Directions for this task => Every line below that holds the word "Facebook" must be listed.

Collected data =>
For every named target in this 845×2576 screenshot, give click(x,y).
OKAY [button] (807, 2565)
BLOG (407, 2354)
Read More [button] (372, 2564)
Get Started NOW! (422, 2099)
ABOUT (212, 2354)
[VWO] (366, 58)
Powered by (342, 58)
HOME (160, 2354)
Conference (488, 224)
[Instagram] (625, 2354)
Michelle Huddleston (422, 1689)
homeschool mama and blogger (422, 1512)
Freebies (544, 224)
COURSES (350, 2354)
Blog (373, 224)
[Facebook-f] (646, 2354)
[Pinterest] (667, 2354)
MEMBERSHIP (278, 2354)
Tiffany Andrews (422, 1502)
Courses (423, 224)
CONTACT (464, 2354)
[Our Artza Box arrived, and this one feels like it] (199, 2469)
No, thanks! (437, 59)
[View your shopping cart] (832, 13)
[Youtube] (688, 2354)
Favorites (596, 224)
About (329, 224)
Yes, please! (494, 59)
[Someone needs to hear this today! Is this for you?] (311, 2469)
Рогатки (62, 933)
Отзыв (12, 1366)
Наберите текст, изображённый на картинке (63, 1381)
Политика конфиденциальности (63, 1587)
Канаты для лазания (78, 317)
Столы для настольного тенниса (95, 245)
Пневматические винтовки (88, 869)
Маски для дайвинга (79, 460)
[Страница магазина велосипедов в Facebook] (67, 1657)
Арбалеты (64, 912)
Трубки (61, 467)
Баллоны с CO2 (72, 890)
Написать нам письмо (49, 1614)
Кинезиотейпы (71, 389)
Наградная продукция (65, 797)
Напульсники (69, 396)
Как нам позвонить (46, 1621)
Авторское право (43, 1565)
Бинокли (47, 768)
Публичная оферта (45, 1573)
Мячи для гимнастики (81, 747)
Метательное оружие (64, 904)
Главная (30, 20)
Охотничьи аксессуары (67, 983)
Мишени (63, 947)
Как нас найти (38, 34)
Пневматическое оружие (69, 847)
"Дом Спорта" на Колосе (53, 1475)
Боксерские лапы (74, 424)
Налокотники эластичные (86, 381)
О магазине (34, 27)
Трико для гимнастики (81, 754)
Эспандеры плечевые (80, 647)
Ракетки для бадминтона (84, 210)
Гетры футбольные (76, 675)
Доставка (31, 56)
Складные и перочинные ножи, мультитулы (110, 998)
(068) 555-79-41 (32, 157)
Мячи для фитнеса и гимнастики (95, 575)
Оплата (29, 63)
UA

Answer box =>
[Facebook-f] (646, 2354)
[Страница магазина велосипедов в Facebook] (67, 1657)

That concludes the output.